_WHAT YOU NEED TO DO_
Rewrite all the entries below, replacing "search input field" with "search box" and keeping everything else the same. Leave the pictures out.

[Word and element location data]
========

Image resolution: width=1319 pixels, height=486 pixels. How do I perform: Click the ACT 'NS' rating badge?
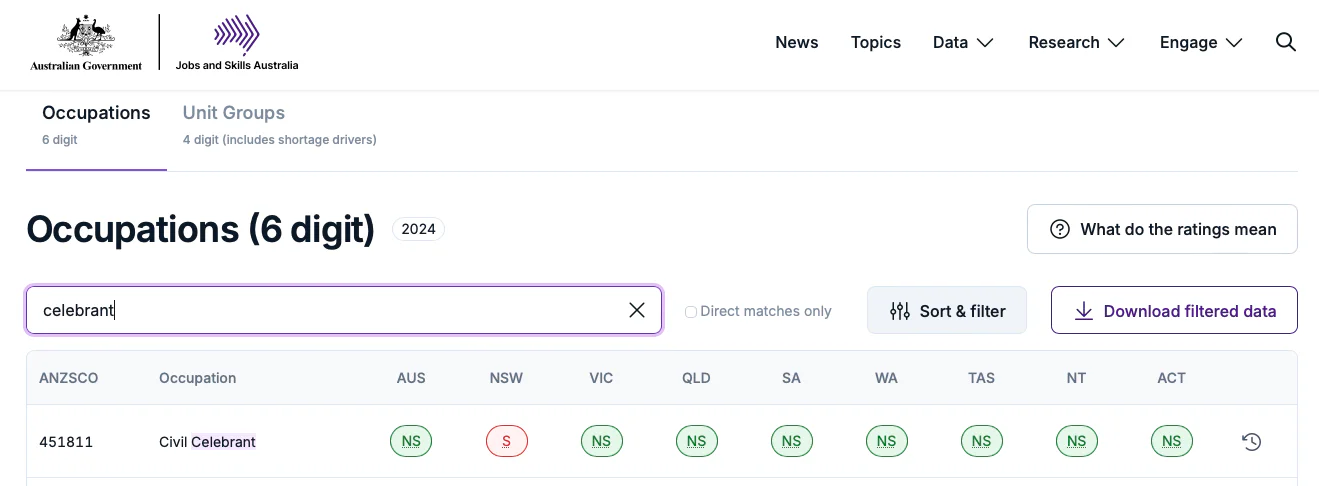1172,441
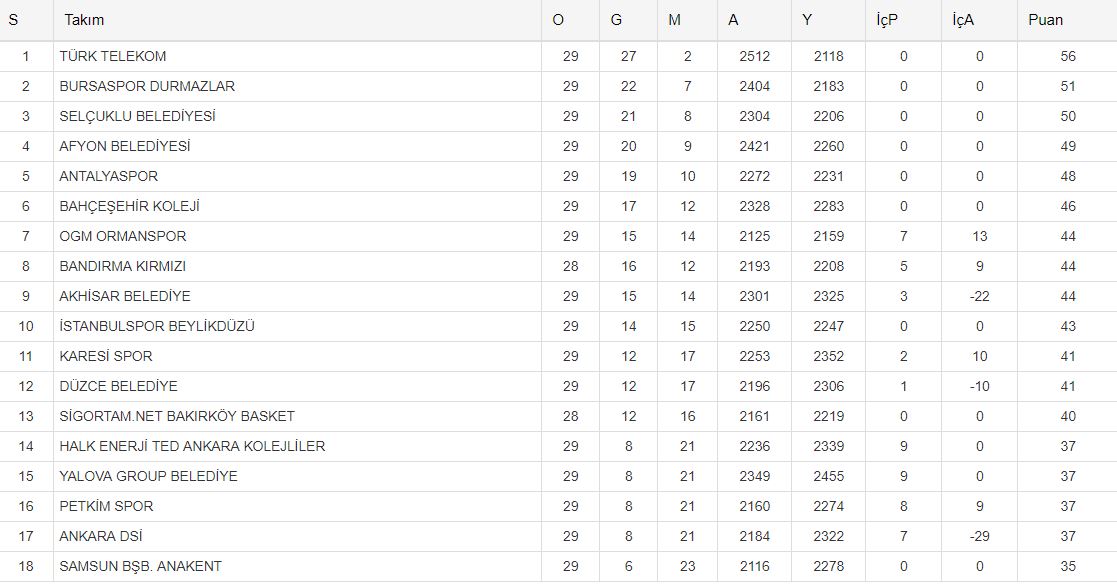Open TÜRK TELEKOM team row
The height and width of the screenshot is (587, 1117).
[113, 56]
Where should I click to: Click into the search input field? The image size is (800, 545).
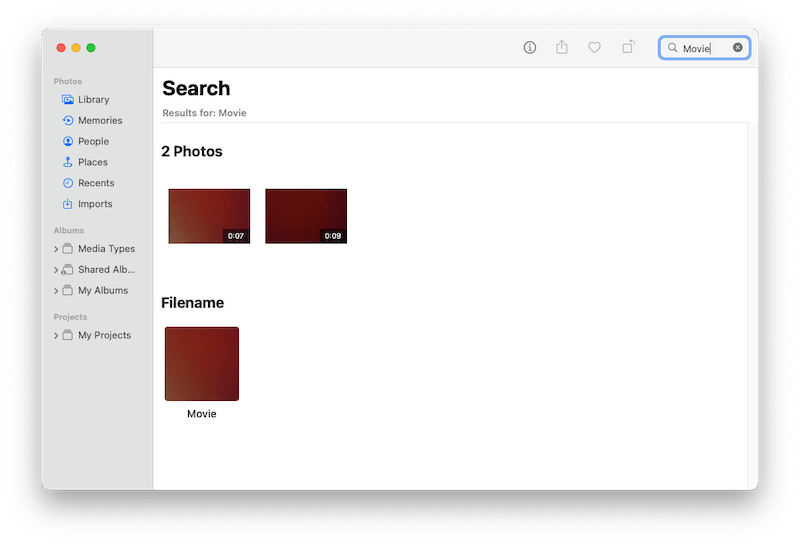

========

_EXERCISE ANSWER_
Image resolution: width=1319 pixels, height=486 pixels. How do I perform: Click the ACT 'NS' rating badge?
1172,441
Open TÜRK TELEKOM team row
The height and width of the screenshot is (587, 1117).
[113, 56]
Where should I click to: Click into the search box? The image size is (800, 545).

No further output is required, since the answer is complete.